(Stored entries)
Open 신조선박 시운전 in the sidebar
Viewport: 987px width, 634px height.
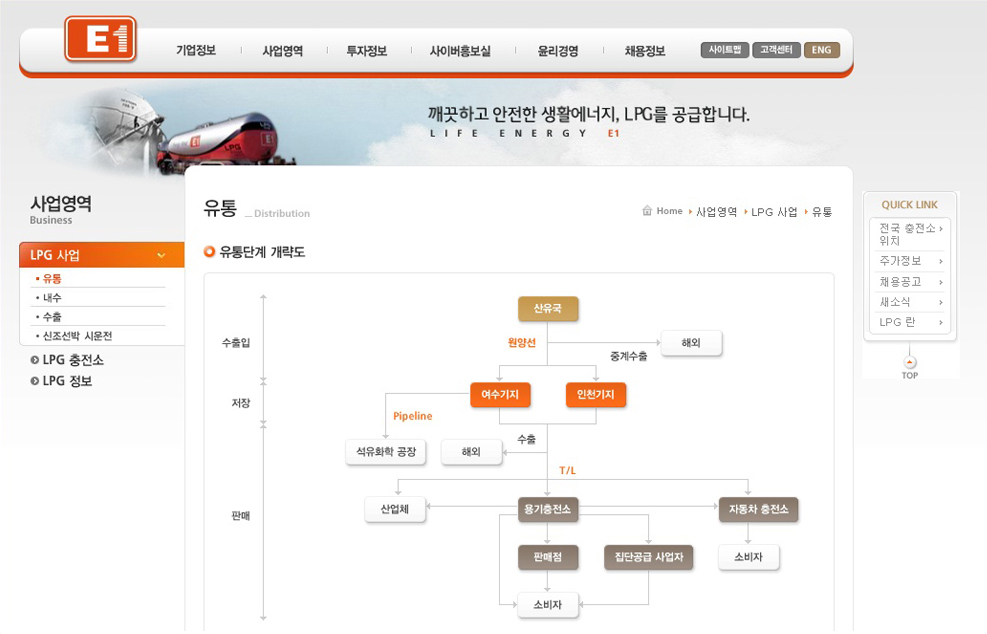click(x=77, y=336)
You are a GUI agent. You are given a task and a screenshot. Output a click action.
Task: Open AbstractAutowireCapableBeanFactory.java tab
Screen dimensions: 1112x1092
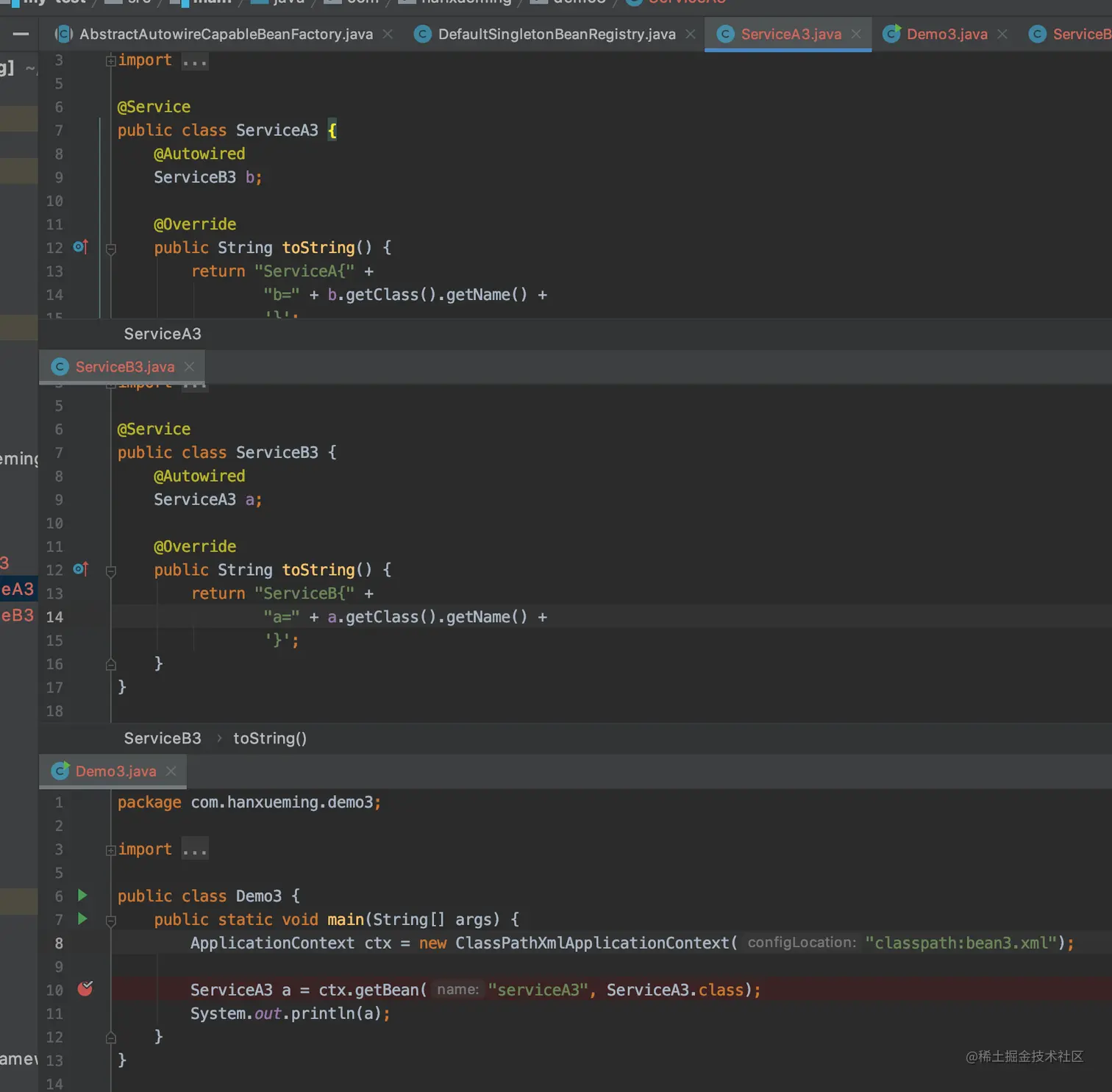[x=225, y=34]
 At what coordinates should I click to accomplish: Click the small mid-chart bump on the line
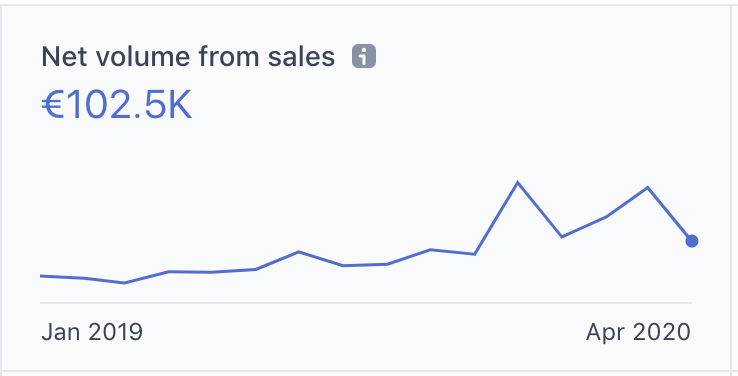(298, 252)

WORK TO BE COMPLETED.
Restate, exactly as they appear, the line with "Screen dimensions: 1112x1092" and all the lines after it up to the end of the data above; images do not belong in the copy.

SOLUTION FOR THIS TASK.
Screen dimensions: 1112x1092
[x=225, y=34]
 At what coordinates should I click to accomplish: Click the small mid-chart bump on the line
(298, 252)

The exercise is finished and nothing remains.